Considering the recognisability of such brands across the globe, independent hotels may possibly feel the effects of an increased room supply more than a larger hotel chain. This is more likely to happen in inner city and metropolitan areas, which tend to see higher numbers of visitors and may be dominated by large hotel chains. The report says, “The pipeline in regional room openings are also forecast to be above average with 2.4% [growth] in 2018 compared to an average between 2011 and 2016 of 1.1%.” It continued, “New supply is likely to continue to accelerate in selected cities outside London as developers take advantage of the buoyant market.” Again, affordable hotels from well known groups were attributed to much of the growth with the report saying, “The branded budget chains remain dynamic catalysts of this growth
accounting for over 40% of the UK active pipeline.”
Conversely, this is where boutique hotels and B&Bs may come into their own. BDO’s ‘Hotel Britain 2017’ report published earlier this year showed that the room yield for townhouse and boutique hotels increased by 7.9% to £255.03. A report conducted by estate agents Savills went on to show that the ‘experience trend’ was shaping the hotel industry, signifying a time for hotels in unique or remote settings to take advantage of the current fad. Hall echoes this sentiment, saying, “Clearly the sector needs new good quality accommodation supply; innovative concepts; environmentally advanced designs or it will stagnate.”
However, despite PwC’s predictions, the increase in new hotel builds does not necessarily mean that next year will be dire for the industry as Hall notes that the effects of a change in increase and demand may not always be evident immediately, if at all. She goes on say that building enough rooms for the increased demand is the process of “striking a balance” and if the record-breaking levels of inbound visitors continues or outperforms this particular elevation, it may not have as much of an impact as initially thought.

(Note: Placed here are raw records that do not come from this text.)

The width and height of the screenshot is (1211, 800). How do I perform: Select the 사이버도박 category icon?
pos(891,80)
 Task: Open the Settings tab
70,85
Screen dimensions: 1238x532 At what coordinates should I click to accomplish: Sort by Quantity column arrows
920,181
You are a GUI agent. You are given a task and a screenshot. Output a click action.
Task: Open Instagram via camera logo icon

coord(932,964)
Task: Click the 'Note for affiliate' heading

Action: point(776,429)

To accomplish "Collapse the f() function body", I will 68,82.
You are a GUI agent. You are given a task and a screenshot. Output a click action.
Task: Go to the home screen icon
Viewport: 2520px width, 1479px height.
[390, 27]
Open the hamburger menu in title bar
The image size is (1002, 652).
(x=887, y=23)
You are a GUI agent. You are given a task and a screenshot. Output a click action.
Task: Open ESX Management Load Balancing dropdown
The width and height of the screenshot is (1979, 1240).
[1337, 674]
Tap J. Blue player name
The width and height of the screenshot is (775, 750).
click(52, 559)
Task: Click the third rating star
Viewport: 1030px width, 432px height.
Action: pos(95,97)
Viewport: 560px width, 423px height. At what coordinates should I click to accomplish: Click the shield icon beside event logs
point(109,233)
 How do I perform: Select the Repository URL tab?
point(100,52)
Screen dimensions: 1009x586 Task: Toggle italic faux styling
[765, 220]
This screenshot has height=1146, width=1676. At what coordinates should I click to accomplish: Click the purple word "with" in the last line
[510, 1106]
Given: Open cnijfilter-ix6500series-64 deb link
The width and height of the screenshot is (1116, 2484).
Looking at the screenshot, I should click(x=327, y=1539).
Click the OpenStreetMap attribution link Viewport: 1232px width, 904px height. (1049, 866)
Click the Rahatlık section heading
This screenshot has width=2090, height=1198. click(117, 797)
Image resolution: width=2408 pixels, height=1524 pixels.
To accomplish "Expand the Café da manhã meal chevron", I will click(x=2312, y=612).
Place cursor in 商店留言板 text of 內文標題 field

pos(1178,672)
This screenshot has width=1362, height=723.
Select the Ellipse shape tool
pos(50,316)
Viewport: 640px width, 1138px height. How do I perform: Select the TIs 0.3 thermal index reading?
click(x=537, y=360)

Hall says, “Although increases in demand for hotels stimulates the development of new hotels, the adjustment of supply to demand is not necessarily instantaneous or smooth.” She continues, “There tends to be a lag after the good times stimulate developers to pile in and then a dip in demand.”
As with all trends, economies and longstanding industries, this is by all means, something that has been experienced in the UK sector before. Hall explains, “In the past we have seen periods when demand runs ahead of supply, creating shortages, high occupancy rates and high prices. This happened, for example in London between 1995 to 1997 – just one example – and the chart below shows all the things that boost and harm the sector.”
With 2018 getting nearer, only time will tell if the growth of the hotel industry will really show signs of slowing down over the next year. If so, the effects of that will have to be considered on a term-by-term basis, while heeding the predictions made by the PwC. Regardless of whether its impact is felt by the individual hotelier or not and whether that impact is felt immediately, the optimism felt by hoteliers according to a survey by Guestline proves that any outcome will be taken on the chin by the industry.